I recall my three friends not to deplore what has been or to describe victims of a system. None of us thought herself victimized, either then or now. But all of us belonged to a past I want to remember in order to bring to mind cultural changes that, in a world troubled by divisiveness over race, religion, class, and gender, we may tend to forget. Today, brilliant young women can make their names known. Indeed, their names are known and respected, and valued as signifiers of social change. As we know, many today denounce change, warning that it is dangerous, a threat to values that have sustained American literature and American life. I realize that blanket advocacy can be as feckless as sweeping denunciation. So I am not saying that we must uniformly embrace change. But I want to acknowledge changes that have made a significant difference in people's lives and in the policies by which they are governed. Policy --it is a word I have learned to dread. For I have seen how policy, unlike courtesy, has opened the door for men and kept it closed to women. Years ago, when I was applying for a graduate fellowship, policy mandated that male students receive preferential treatment. Even though I had the better application, my chair explained, the fellowship had to go to Harry; I wonder who now knows his name. I learned of another policy when I applied elsewhere for a teaching position: here, I was told, the policy was simply to hire an inferior man over a superior woman.

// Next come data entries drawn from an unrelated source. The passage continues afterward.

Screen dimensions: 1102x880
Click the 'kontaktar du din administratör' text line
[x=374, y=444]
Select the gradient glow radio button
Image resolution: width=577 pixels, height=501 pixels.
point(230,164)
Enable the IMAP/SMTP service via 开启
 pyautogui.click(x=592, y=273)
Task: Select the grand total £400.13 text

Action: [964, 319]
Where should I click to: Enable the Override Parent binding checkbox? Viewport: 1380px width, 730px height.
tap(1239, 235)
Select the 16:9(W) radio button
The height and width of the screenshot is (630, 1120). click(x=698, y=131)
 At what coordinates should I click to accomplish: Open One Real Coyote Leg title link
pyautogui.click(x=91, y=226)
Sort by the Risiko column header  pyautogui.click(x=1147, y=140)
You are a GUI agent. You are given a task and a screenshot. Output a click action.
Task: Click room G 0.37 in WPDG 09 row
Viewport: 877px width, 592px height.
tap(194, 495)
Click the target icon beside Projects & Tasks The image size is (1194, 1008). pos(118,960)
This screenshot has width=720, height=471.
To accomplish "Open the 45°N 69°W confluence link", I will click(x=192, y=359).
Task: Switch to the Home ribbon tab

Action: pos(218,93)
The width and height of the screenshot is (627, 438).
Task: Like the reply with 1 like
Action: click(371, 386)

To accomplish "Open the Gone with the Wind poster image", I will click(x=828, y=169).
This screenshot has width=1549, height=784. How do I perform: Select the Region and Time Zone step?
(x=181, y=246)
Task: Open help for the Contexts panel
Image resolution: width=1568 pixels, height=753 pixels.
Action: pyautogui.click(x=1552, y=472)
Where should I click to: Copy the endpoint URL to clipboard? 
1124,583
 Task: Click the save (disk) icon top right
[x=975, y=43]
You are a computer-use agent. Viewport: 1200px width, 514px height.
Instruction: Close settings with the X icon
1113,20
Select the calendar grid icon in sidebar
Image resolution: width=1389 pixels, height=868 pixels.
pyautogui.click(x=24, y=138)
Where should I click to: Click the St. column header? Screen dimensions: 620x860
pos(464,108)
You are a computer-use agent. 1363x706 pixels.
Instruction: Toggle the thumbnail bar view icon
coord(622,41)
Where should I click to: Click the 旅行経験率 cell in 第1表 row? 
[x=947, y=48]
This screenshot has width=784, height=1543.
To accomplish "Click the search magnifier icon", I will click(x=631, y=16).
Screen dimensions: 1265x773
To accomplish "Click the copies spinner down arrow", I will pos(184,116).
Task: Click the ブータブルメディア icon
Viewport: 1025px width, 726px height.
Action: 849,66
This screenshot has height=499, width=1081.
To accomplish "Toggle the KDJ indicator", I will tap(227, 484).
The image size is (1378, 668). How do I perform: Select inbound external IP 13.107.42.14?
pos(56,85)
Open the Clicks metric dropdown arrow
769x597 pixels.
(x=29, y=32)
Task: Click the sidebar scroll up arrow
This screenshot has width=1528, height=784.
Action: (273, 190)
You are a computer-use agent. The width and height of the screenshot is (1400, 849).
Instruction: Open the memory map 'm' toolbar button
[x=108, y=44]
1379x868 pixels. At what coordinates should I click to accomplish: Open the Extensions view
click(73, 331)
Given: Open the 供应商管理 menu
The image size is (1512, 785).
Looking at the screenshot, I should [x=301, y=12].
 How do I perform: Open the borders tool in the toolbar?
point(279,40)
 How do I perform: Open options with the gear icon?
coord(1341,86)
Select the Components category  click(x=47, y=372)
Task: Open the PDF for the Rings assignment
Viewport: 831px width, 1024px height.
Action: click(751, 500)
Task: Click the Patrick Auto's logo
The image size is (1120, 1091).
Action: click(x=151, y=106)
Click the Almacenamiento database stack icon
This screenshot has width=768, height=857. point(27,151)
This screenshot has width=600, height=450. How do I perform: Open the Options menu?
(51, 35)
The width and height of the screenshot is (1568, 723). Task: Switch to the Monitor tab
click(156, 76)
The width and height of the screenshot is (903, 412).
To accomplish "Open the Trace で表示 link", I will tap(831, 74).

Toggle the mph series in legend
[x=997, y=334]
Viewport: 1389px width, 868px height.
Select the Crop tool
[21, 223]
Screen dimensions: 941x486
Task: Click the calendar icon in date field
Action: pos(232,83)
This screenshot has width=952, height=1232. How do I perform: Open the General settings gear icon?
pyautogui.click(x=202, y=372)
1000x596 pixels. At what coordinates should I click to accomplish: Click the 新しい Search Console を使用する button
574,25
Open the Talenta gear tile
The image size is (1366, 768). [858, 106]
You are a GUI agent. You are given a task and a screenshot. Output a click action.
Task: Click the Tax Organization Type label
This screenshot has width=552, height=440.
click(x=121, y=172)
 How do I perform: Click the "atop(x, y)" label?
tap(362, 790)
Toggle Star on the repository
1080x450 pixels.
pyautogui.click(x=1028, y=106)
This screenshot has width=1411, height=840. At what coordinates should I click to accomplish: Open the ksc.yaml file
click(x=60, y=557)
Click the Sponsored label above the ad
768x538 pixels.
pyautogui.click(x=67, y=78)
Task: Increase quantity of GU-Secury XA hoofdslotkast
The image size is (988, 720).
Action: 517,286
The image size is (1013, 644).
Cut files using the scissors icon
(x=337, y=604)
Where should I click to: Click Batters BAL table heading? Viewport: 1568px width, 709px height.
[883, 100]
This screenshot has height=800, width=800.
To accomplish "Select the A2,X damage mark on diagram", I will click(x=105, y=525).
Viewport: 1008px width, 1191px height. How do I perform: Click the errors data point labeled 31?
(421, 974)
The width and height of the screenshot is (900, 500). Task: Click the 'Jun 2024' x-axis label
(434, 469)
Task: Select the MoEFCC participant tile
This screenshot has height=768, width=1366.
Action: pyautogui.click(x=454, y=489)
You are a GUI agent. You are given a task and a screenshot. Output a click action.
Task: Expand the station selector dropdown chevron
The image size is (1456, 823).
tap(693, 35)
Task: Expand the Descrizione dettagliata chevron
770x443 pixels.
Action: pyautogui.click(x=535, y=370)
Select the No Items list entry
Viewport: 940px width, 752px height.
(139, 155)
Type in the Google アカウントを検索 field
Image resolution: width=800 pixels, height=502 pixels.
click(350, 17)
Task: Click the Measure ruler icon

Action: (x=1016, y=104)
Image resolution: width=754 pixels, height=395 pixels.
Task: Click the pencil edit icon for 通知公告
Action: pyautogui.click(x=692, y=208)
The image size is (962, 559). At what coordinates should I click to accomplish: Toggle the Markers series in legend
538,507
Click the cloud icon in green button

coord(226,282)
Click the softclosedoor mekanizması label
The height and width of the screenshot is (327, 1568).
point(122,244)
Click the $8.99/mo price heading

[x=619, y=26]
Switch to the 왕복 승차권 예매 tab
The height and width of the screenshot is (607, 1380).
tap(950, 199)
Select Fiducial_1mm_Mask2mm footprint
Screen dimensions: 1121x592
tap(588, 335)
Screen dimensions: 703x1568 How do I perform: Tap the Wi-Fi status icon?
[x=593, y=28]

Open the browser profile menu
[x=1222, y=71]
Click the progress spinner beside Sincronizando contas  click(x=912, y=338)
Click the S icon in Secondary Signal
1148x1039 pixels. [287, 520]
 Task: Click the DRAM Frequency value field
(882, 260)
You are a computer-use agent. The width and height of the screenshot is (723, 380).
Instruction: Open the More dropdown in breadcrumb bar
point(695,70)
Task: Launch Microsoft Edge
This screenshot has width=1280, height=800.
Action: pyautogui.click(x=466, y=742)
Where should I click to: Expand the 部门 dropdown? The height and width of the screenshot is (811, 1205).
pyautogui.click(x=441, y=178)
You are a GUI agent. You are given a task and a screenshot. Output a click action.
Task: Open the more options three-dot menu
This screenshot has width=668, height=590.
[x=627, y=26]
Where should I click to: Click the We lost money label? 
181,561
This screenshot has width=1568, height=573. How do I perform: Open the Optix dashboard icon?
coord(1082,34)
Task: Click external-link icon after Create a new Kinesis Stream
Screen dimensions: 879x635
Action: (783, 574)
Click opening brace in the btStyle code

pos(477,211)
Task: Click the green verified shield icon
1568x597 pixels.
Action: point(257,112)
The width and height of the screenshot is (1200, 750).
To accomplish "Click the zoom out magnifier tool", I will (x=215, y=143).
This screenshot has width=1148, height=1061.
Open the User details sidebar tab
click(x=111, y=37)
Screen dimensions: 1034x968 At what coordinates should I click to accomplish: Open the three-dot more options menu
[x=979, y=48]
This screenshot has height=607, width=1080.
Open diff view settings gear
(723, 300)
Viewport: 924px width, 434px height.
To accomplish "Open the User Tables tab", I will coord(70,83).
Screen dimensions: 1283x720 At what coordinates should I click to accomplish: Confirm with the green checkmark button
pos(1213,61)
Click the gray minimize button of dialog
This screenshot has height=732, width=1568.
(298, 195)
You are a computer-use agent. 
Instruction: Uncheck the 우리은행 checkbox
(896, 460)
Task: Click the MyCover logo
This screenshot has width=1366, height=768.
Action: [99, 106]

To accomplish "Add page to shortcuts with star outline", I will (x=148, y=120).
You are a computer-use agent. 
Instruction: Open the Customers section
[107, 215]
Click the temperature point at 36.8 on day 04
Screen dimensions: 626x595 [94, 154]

But policy shares with life the capacity to change--or more precisely, individuals and groups working with ardor and vision can effect change. Changes in university policies, reflective of cultural, professional, and legal changes, have distributed opportunities more evenly and widely among women and men and, however incompletely, among our diverse peoples. And changes in ways of thinking about all matters of human concern have enlivened the study of American literatures, now open to new and exciting interpretations. So I welcome change because it keeps us on the move, professionally, intellectually, morally. For myself, I favor temporary inhabitance, hotel life. I like to live intensely with a literary figure, a literary idea, a project, and then, after intimacy, to pay my bill, pack my intellectual baggage, and set off for new adventure in parts unknown.

At this point, no doubt, I should conclude with a resounding quotation from Tennyson's poem "Ulysses"--to strive, to seek, and all that. But I prefer plain words for the memories, hope, and inspiration stirred in me by this occasion. I am inspired by the Hubbell Medallion to a new beginning. I am hopeful that the future will open doors kept closed by custom and the contingencies of the historical times, and by policy. On the behalf of all those whom prejudice and policy still would shunt to the outside, I remember the women of my generation who aspired and tried and, in today's world, would have prevailed. In the wistful past that I can recall we all did what we thought we must. But the mandates have changed and, no doubt, will go on changing. I have, however, one naive concatenated mandate I would like to preserve and pass on. I find it sustaining. Love what you do, do what you love with a consuming interest, have fun, do good, and keep moving.